----- Listed entries -----
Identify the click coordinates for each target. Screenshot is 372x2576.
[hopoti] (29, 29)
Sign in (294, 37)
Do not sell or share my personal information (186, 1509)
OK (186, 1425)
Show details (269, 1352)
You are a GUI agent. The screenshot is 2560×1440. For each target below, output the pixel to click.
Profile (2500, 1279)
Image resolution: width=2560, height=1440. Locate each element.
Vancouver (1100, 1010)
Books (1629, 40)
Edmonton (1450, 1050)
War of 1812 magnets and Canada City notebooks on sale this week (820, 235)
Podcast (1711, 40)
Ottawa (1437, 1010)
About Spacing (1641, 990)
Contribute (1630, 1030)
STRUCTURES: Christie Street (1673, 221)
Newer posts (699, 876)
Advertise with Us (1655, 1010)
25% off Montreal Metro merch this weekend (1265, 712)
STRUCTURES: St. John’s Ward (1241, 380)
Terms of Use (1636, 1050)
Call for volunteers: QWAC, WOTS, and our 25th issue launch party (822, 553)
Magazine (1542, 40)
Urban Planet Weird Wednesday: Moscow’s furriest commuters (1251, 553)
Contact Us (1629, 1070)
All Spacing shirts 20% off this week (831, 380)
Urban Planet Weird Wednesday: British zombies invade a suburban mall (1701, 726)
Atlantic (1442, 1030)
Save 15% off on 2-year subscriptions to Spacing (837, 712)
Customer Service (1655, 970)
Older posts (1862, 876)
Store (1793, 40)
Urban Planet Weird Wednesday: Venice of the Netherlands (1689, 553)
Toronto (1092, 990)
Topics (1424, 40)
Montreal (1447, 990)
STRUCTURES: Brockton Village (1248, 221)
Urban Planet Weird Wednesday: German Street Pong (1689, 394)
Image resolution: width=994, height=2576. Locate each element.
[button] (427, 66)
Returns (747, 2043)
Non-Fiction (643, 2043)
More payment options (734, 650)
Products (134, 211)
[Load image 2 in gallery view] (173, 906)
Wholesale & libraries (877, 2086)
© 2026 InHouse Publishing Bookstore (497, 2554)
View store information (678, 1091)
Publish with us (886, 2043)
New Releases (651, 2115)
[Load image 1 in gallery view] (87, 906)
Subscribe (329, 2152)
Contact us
-----
### Task directions
The stretch of entries above that starts with the line containing "You are a GUI" and goes on through the line containing "Podcast (1711, 40)" is to be transcribed exactly, and no other line is to be transcribed.

### Task output
You are a GUI agent. The screenshot is 2560×1440. For each target below, output the pixel to click.
Profile (2500, 1279)
Image resolution: width=2560, height=1440. Locate each element.
Vancouver (1100, 1010)
Books (1629, 40)
Edmonton (1450, 1050)
War of 1812 magnets and Canada City notebooks on sale this week (820, 235)
Podcast (1711, 40)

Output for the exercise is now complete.